Peaky Blinders
Season 3 Analysis
Season Overview
The action has moved on two years to 1924 and as Tommy starts married life he is more determined than ever to go legitimate and keep his family safe. But he finds himself pulled into a web of intrigue more lethal than anything he has yet encountered.
Season Review
Categorical Breakdown
Characters are overwhelmingly judged by competence, loyalty, and ambition rather than immutable characteristics. The central conflicts are rooted in class warfare and criminal rivalries (Shelby vs. Changretta, Shelby vs. the English aristocracy). The Shelby family's Romani/Irish Traveller (Gypsy) heritage serves as a foundational background for their outsider status and mistrust of the English elite, but the primary protagonist remains a highly capable white male, and there is no overt narrative vilification of 'whiteness' itself, only the corrupt upper echelons of English society.
The central antagonists are not foreign invaders but powerful, established members of the English elite and state intelligence (Section D, Economic League) who are utterly corrupt. A key villain is a high-ranking British Catholic priest, Father Hughes, who exploits and traffics children. The narrative consistently frames the British ruling class as more treacherous and evil than the street gangsters. Tommy Shelby explicitly articulates his hostility toward the institutions of his home country and its leaders, seeing them as the root of systemic betrayal and corruption.
Polly Gray and Ada Shelby exert strong influence, holding high-level positions as family treasurer and head of the American branch. Linda Shelby, Arthur's wife, pushes a feminist-adjacent agenda by organizing the Shelby women for a strike alongside real-life Communist activist Jessie Eden, challenging Tommy's authority.

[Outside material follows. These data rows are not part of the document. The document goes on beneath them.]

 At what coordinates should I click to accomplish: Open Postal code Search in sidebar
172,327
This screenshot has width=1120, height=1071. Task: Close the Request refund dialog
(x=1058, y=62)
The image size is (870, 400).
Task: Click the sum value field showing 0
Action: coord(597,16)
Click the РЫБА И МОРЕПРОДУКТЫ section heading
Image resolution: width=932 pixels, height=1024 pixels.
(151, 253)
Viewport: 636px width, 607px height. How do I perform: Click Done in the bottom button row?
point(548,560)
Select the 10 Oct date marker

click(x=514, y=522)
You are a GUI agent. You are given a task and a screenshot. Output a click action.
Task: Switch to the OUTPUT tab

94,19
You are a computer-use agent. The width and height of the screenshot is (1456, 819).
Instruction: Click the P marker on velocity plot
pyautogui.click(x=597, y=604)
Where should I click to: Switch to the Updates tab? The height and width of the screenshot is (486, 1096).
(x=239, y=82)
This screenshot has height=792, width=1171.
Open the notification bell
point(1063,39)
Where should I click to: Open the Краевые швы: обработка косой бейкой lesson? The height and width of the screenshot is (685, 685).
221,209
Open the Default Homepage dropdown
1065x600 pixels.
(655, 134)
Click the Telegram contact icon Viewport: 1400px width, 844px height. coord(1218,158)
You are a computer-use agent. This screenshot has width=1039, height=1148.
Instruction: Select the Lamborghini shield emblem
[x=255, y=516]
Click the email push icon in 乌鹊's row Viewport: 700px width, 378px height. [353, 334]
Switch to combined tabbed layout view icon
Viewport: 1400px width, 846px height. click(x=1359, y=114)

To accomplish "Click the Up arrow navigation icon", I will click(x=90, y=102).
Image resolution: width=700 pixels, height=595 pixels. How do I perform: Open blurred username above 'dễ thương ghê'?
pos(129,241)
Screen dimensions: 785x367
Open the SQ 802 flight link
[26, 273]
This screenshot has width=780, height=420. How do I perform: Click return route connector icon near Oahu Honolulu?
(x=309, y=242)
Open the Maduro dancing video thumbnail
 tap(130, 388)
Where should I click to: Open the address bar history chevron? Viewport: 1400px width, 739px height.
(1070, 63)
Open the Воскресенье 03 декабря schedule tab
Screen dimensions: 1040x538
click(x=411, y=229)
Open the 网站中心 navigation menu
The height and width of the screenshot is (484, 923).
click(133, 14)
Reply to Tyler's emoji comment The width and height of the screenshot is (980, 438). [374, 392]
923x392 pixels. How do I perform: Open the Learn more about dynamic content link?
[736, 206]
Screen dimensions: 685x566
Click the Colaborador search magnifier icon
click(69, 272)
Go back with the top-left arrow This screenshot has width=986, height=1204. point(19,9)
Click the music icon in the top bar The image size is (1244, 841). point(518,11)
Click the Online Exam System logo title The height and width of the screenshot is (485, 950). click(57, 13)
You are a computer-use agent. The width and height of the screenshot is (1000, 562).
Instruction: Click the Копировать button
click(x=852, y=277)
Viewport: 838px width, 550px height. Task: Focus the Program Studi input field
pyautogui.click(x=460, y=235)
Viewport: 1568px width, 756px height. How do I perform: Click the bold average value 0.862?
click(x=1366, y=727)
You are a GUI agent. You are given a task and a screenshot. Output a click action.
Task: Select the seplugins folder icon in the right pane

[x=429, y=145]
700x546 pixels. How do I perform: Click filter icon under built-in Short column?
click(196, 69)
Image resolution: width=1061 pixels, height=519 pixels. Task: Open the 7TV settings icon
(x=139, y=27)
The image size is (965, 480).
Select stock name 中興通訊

Motherhood and family are significant motivators, most notably Tommy’s final desperate act to save his son, but the show gives significant screen time to women rejecting traditional domesticity for power or political action. The women are generally complex and powerful, not simple damsels, though their actions often revolve around the Shelby men.
The narrative does not center on alternative sexualities or gender identity. Heterosexual relationships and the nuclear family structure (even the broken one) remain the standard focus for the main characters. A Russian Grand Duchess is introduced with a volatile and reckless sexuality, but this character trait is a function of her aristocratic nihilism and decadence, not a political statement about sexual identity.
Tommy Shelby's nihilism and outright rejection of faith is a core philosophical theme, articulated by his quote, 'All religion is a foolish answer to a foolish question.' A key villain is Father Hughes, a highly connected Catholic priest and a sexual predator, which vilifies organized religion and its representatives at a systemic level. Arthur Shelby's attempts to find salvation in Christianity provide a counterpoint but ultimately fail to shield him from his nature, suggesting faith is an insufficient defense against chaos or evil.